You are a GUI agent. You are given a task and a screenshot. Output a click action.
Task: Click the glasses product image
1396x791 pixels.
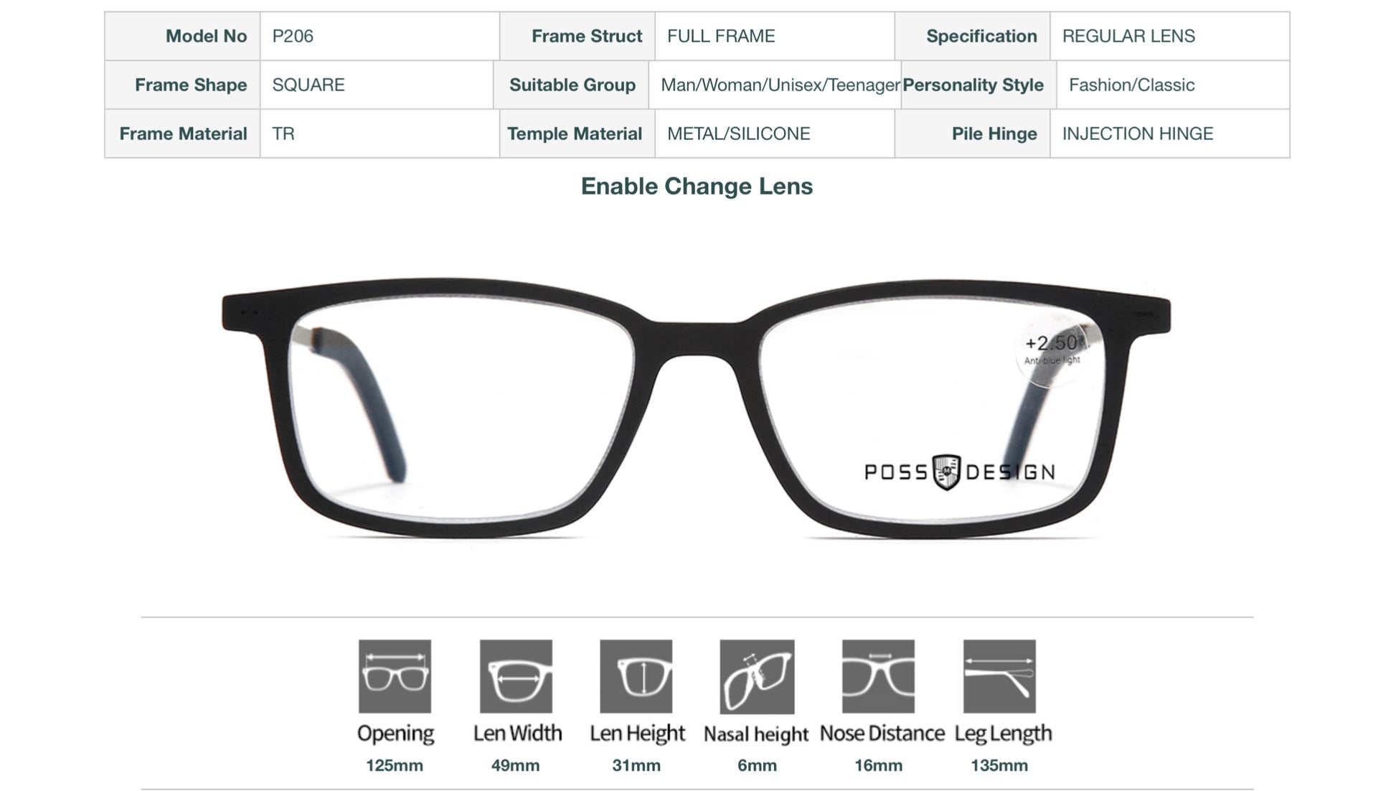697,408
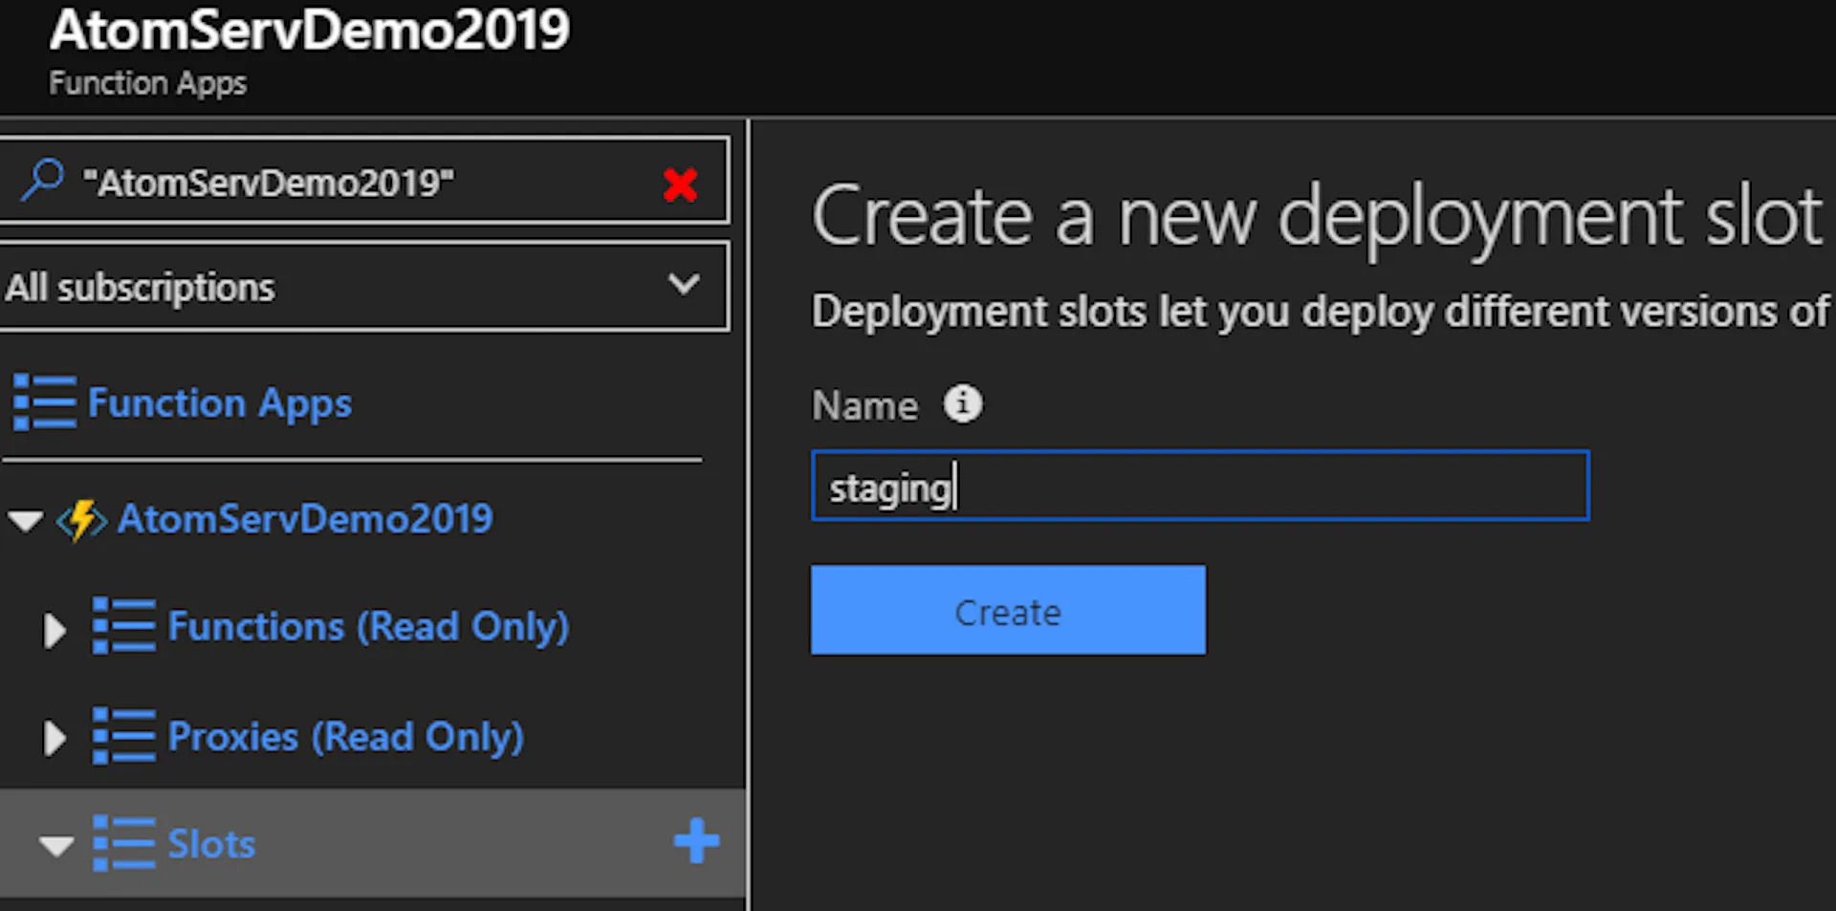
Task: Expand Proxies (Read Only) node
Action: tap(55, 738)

* Work task *
The entries should be printed again exactly as written, leaving all pictures out.

* Solution *
You are a GUI agent. You are given a task and a screenshot. Output a click action.
Task: Click the glasses product image
1396x791 pixels.
697,408
Task: Expand Proxies (Read Only) node
Action: tap(55, 738)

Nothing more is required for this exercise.